Multicast mpls vpn supports multicast by bringing Multicast Route information into the route forwarding table. When the customer's border CE) vro forwards multicast traffic or multicast control information to the provider's border PE) vro, the PE router queries the multicast VPN route forwarding table MVRF) for forwarding decision. How does the network of a service provider distinguish different VPNs to transmit multicast traffic and multicast control information?
A group of multicast traffic MVRF forms a multicast domain. For example, a customer's multicast domain can cover all the customer's edge routers that deliver specific multicast traffic. Multicast VPN creates a static default multicast allocation tree (MDT) for each multicast domain. This MDT defines the path between the provider's border routers that transmit multicast traffic in the multicast domain. For high-bandwidth application multicast types such as videos, a dynamic MDT is also provided, called the data multicast distribution tree Date MDT ), when the multicast traffic exceeds a set value, the dynamic MDT is established, so that the multicast traffic can flow along an optimized path. The following example describes the transmission process of multicast in mpls vpn. As shown in figure 1, the provider's MPLS core consists of four routers, namely P1, P2, P3, and P4, which are connected to their respective provider's border routers, the customer's VBR is connected through the VPN channel provided by the PE router. VPN Customer A is composed of Site a, B, and c, and VPN Customer B is composed of Site a and B. The default multicast distribution tree (MDT) of Customer A includes P1, P2, and P4, and the connected PE router, because the P3 router is not included only for other customers. In the multicast application of Customer A, site B connects to the multicast server O. Assume that A member of Site a of Customer A wants to join the multicast instance. As shown in figure 1, host M sends an IGMP group addition request, and the customer's border router CE1 forwards the request to PE1, the provider's border router PE1 forwards the multicast request to the provider's border router PE2 along the default multicast distribution tree of the multicast domain, when PE2 adds a request to the customer's border router CE2, CE2 starts to forward multicast data to PE2, and PE2 forwards multicast data along the default multicast distribution tree.
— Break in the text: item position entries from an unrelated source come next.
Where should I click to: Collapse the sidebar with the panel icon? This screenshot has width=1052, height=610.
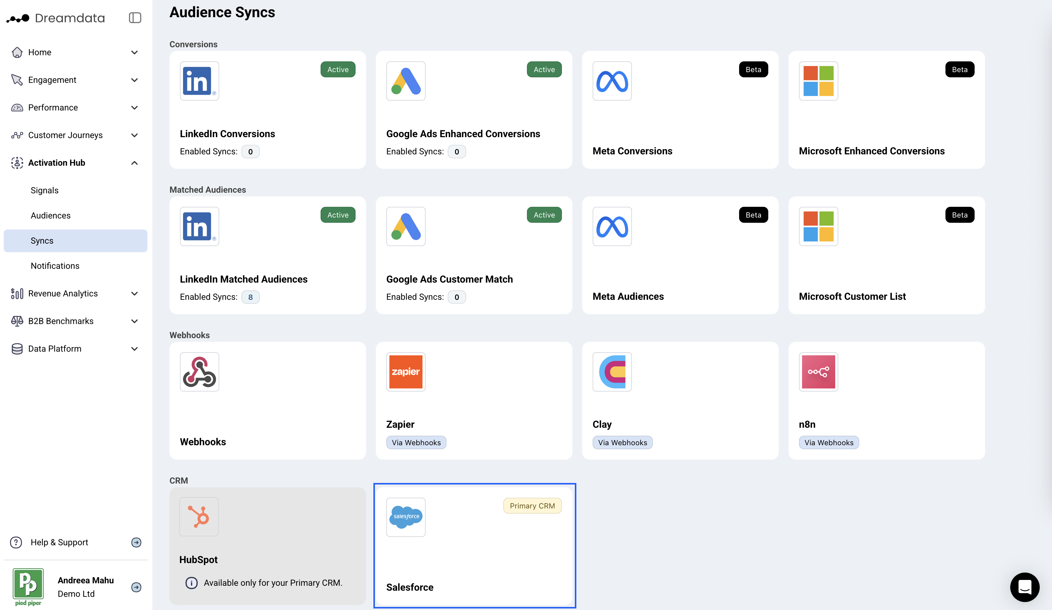[135, 18]
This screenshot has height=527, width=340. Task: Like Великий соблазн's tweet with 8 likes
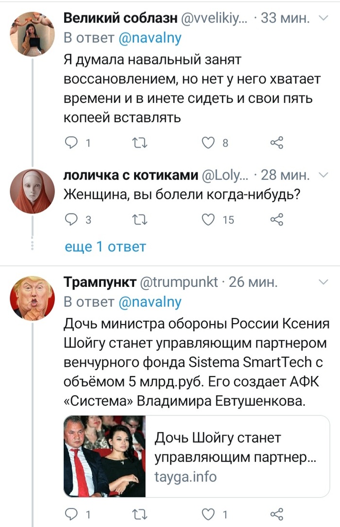(208, 143)
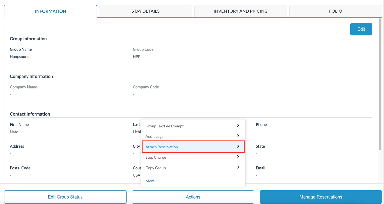Choose Copy Group from the Actions menu
Image resolution: width=384 pixels, height=204 pixels.
point(156,168)
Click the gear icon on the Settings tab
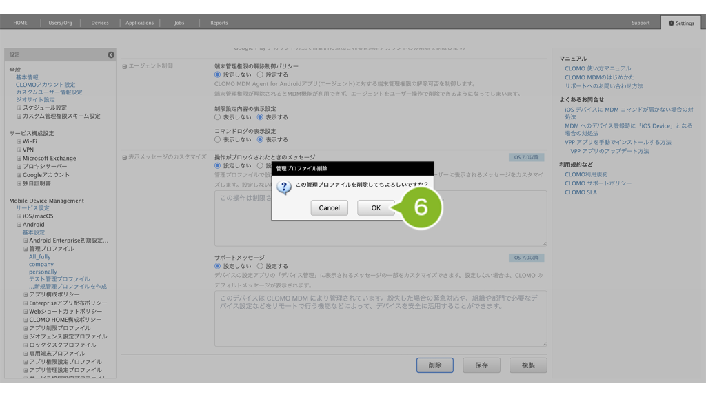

When the multicast data is forwarded, PE2 detects that the multicast traffic exceeds the established data group.
Set the value of the multicast distribution tree. PE2 notifies all PE routers in the multicast domain of Customer A of the information created by the multicast distribution tree along the default multicast distribution tree. After A short interval, PE2 begins to distribute the multicast traffic along the data multicast tree. Because only PE1 sends multicast requests, only PE1 is added to the data multicast distribution tree and receives traffic.